Public Release: 

2003 winners of Collegiate Inventors Competition announced in NYC

Students receive prizes of $15,000 to $50,000 for new technologies that will change the world

National Inventors Hall of Fame

New York (October 23, 2003)--At a ceremony held at the New York Public Library, the Collegiate Inventors Competition announced its 2003 winners. This year's winners have found ways to generate insulin for diabetics, perform environmental testing with microscopic sensors, and make electronic circuits smaller than ever before.

Two undergraduate winners, two graduate winners, and one grand prizewinner were selected from fifteen finalist teams. Advisors for each winning team were also recognized for their contributions. The 2003 winners are:

Grand Prize Winner, $50,000
Jamie Link, Smart Dust: Programmable Silicon Particles, University of California, San Diego

Graduate Winner, $25,000
Rongchao Jin, Yunwei Charles Cao, Gabriella Métraux, Silver Nanoprism Synthesis, Northwestern University

Graduate Winner, $25,000
Keith Aubin, Robert Reichenbach, Maxim Zalalutdinov, Micromechanical Device for Telecommunications, Cornell University

Undergraduate Winner, $15,000
Colette Shen, Insulin-secreting Cells, Harvard University

Undergraduate Winner, $15,000
Deborah Loxam-Kohl, Felting Machine for 3-D Forms, Alberta College of Art & Design

In celebration of their great achievements and in recognition of how their work will impact tomorrow's economy, the winners will be taken to the New York Stock Exchange to ring The Opening BellTM on October 24th. The winners will accompany Stephen Squires, Chief Science Officer of the Hewlett-Packard Company, a sponsor of the competition. Also in attendance will be James E. Rogan, Under Secretary of Intellectual Property for the Department of Commerce and Director of the U.S. Patent and Trademark Office, another sponsor of the competition. The Collegiate Inventors Competition is a program of the National Inventors Hall of Fame.
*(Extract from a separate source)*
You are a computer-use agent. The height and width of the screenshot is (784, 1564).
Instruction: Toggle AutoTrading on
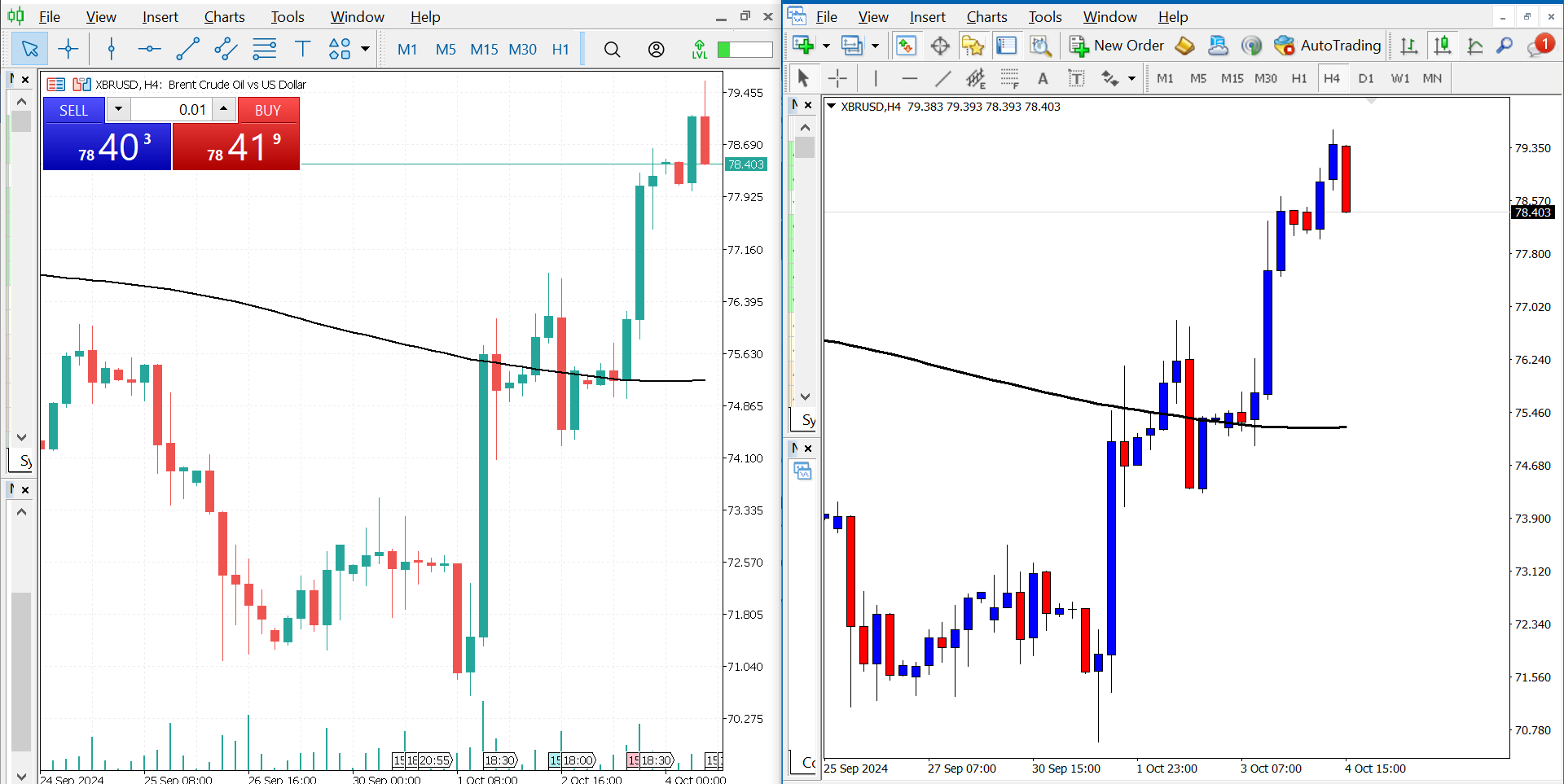pyautogui.click(x=1328, y=46)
All fifteen finalist teams made presentations before a final panel of eight judges on Wednesday, including representatives from the U.S. Patent and Trademark Office and inductees of the National Inventors Hall of Fame. In total, 155 entries were received for this year's competition from universities around the world. A first round of judges evaluated entries in order to select the fifteen finalists.

Patricia Hallberg, President and Chief Operating Officer of the National Inventors Hall of Fame, said, "Collectively, these winners are an excellent example of what the Collegiate Inventors Competition encourages--curiosity and inventiveness that have led to ideas that could change our world. It's been an honor to recognize this dedicated, wide-ranging group."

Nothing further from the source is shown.